>> begin Dataset
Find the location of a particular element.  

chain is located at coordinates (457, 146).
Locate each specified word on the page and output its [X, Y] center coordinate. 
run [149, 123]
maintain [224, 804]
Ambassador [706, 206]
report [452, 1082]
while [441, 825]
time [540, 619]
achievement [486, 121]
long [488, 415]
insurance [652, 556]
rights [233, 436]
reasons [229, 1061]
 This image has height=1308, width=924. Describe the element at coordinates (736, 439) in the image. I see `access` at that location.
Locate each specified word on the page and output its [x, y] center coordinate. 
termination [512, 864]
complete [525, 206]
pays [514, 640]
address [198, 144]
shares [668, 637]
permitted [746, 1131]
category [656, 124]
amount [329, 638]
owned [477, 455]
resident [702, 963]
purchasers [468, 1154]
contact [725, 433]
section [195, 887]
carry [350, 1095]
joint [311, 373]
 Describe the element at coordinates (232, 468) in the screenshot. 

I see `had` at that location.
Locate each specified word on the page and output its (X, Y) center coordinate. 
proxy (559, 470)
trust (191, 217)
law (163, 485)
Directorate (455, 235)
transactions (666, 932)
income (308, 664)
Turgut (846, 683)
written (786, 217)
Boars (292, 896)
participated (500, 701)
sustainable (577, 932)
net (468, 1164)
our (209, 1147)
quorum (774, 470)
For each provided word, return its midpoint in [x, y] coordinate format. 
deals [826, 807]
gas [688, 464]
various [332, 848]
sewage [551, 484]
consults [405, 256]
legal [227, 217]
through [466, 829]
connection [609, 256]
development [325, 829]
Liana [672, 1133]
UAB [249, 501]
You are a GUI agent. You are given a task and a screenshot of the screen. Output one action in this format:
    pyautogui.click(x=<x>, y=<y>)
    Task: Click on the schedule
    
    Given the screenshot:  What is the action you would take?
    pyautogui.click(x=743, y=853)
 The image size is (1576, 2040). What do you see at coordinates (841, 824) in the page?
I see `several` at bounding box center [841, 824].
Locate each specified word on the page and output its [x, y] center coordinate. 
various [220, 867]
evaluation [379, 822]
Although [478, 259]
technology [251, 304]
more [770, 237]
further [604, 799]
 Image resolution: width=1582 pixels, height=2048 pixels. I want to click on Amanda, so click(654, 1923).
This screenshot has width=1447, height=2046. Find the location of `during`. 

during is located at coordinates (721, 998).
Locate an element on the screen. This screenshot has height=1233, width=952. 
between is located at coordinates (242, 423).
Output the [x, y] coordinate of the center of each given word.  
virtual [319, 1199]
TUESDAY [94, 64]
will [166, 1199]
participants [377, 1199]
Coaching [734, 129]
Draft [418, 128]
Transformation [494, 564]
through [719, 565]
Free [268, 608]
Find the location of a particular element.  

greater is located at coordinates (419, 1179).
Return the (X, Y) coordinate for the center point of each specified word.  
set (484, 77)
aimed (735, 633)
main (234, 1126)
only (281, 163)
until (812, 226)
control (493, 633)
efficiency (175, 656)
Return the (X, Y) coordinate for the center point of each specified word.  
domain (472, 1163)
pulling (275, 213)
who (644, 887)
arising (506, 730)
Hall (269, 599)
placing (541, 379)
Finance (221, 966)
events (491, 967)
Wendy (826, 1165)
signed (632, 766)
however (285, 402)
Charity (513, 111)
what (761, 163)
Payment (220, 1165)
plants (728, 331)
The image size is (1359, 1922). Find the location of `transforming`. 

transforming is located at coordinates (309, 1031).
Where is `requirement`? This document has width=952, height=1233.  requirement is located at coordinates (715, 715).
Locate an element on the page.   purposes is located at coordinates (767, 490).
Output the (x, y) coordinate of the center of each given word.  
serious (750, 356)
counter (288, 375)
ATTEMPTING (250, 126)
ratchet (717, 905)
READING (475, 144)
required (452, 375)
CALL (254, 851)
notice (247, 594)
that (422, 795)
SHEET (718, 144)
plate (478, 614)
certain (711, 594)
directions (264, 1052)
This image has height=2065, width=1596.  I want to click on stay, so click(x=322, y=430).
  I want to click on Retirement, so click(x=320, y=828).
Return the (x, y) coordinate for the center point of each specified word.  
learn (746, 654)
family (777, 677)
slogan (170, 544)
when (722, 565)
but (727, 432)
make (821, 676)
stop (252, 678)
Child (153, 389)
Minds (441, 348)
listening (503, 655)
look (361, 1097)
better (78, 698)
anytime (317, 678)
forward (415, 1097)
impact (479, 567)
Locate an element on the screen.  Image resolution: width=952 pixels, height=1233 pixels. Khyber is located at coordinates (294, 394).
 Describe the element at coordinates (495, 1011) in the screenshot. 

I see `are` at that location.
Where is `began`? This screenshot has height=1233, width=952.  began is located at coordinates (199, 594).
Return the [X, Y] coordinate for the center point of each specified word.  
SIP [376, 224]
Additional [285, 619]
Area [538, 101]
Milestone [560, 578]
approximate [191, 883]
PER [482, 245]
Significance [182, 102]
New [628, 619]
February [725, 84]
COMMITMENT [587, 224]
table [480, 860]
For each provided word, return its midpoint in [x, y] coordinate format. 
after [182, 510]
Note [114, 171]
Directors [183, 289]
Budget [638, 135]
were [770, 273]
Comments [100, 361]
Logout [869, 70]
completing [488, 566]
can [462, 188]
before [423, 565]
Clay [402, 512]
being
>> end Dataset
Swap "specified word" for "listed word" in the items from the very first line through the line holding "law (163, 485)", both included, and write those lines out again with nothing else altered.

Find the location of a particular element.  

chain is located at coordinates (457, 146).
Locate each listed word on the page and output its [X, Y] center coordinate. 
run [149, 123]
maintain [224, 804]
Ambassador [706, 206]
report [452, 1082]
while [441, 825]
time [540, 619]
achievement [486, 121]
long [488, 415]
insurance [652, 556]
rights [233, 436]
reasons [229, 1061]
 This image has height=1308, width=924. Describe the element at coordinates (736, 439) in the image. I see `access` at that location.
Locate each listed word on the page and output its [x, y] center coordinate. 
termination [512, 864]
complete [525, 206]
pays [514, 640]
address [198, 144]
shares [668, 637]
permitted [746, 1131]
category [656, 124]
amount [329, 638]
owned [477, 455]
resident [702, 963]
purchasers [468, 1154]
contact [725, 433]
section [195, 887]
carry [350, 1095]
joint [311, 373]
 Describe the element at coordinates (232, 468) in the screenshot. 

I see `had` at that location.
Locate each listed word on the page and output its (X, Y) center coordinate. 
proxy (559, 470)
trust (191, 217)
law (163, 485)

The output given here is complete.